Seokjin'in Celine'i karşıdan getirdiğini gören herkes bulunduğu yerdeki masanın altına telaşla girdi. Jimin'in yanına bir kişi daha gelince kafasını hızla ona döndürdü.
"Başka masa mı yok ya?" Diye fısıldadığında Jungkook güldü ve kafasını ona çevirdi. Burun buruna geldiklerinde Jimin hemen kafasını geri çekti.
"Ben bu masayı çok sevdim, çok güzel. Senin için buradayım sanma."
Alaylı sesine ikisi de gülmeye başladığında Jimin kalp krizi geçirmemek için önüne döndü ve Seokjin ile Celine'i beklediler.
"Gel bebeğim." Dedi Seokjin yüzündeki koca gülümsemeyle Celine'in gözlerini göz bandıyla kapattıktan sonra elinden tutarak.

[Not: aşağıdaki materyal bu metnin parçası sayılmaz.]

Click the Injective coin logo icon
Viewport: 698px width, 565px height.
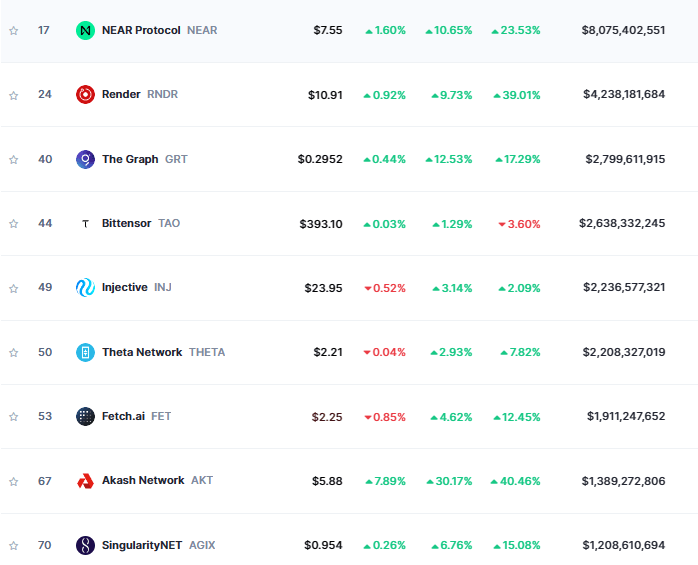point(85,288)
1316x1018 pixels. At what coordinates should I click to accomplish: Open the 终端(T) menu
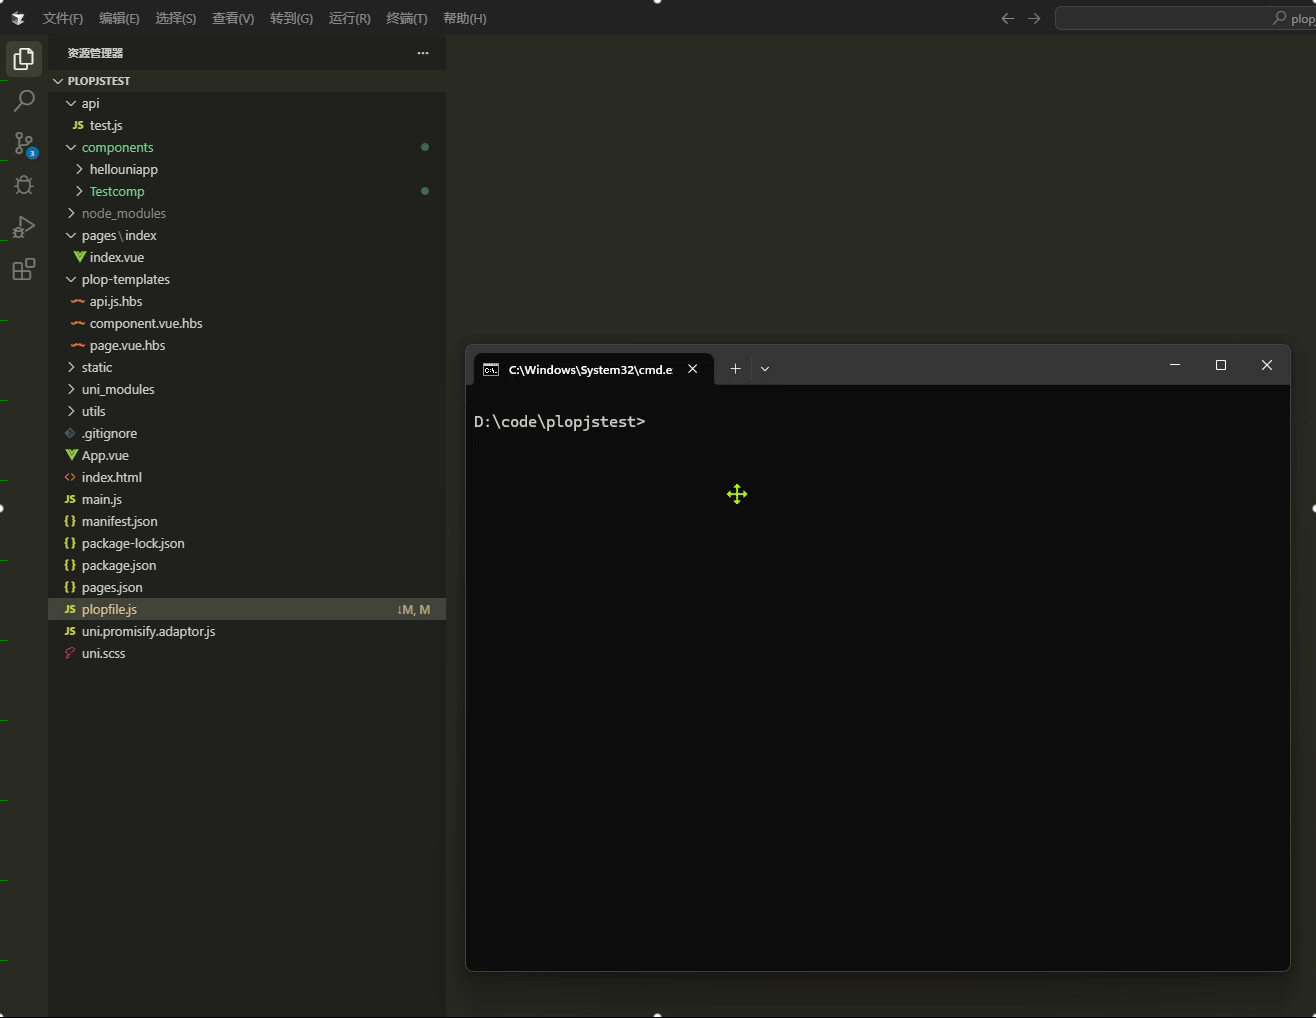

"Beni kaçırıyor musun?" Dedi Celine gülerek kendini Seokjin'in yönlendirmelerine bırakmışken. Seokjin kızın gülüşüne baktığında içinin kıpırtısına engel olamadı. Jungkook'un ayarladığı kafeye girdiği anda kimseyi göremedi, Celine'in gözlerini açabilmesi için Jungkook'un kendini belli etmesi gerekiyordu. Etrafına bakınırken Jungkook'un bir masanın altından ona baktığını gördü.
"Buradayız." Dedi Jungkook dudak hareketleriyle. Yanındaki kıpkırmızı Jimin'i de gördüğünde Seokjin kıkırdamasını bozmadı. Seokjin Celine'in gözlerini açtığında kız bomboş alanı görünce hayal kırıklığına uğrasa da hafifçe gülümsedi.
"Ne yapacağız Seokjin?"
Seokjin kızın yüzünün düştüğünü görünce bir ıslık çaldı ve herkes ellerindeki süslemeleri havaya fırlatarak ayağa zıpladı. Balonlar havaya uçuşurken doğum günü şarkısı söyleniyordu. Jungkook çıkıp kızın kafasına konfeti patlatırken kız dolu gözlerle etrafa bakıyordu.
"Bugün benim doğum günüm..." diye fısıldadı kız. Kendi bile unutmuştu. Seokjin gülümsedi ve belinden tutarak kendine çevirdi.
"Sen kendini unuttuğunda bile bebeğim, ben seni her zaman hatırlayacak ve seveceğim. İyiki doğdun ve hayatıma girdin, sen olmasaydın ne yapardım bilmiyorum."
Onlar birbirlerine sarıldıklarında Jimin gülümsedi.
"Ne güzel seviyor." dedi Jungkook'a dönmeden. Jungkook bir süre onlara baktıktan sonra kafasını çevirdi.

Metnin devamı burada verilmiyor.